## [WHAT IS EXPECTED]
Scan the records below for the word "agent" and give only the number of lines that hold it.
··· EXTRACTED INFORMATION ···
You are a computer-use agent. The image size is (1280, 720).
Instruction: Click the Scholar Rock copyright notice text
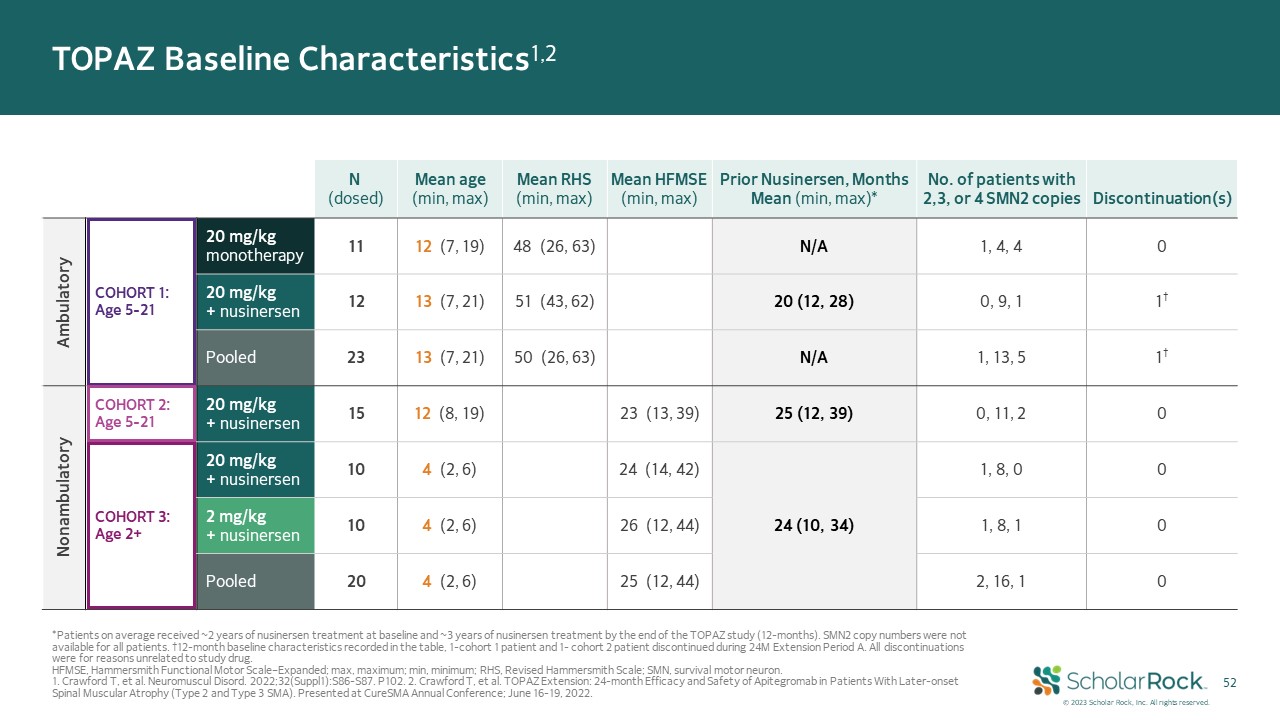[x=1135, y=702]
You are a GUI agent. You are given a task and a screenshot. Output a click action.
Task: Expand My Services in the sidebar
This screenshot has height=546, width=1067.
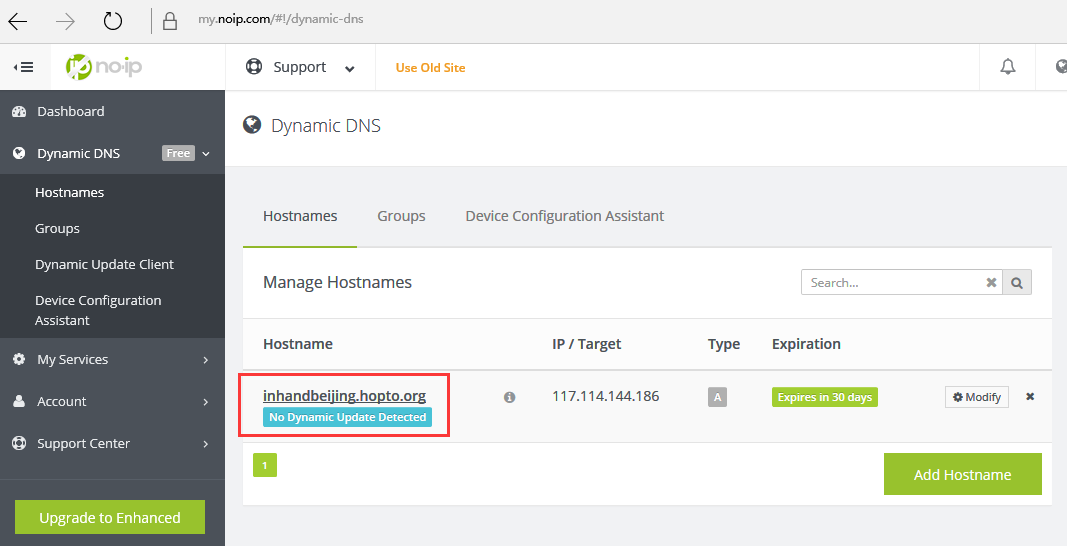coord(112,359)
···
## [SOLUTION FOR THIS EXERCISE]
2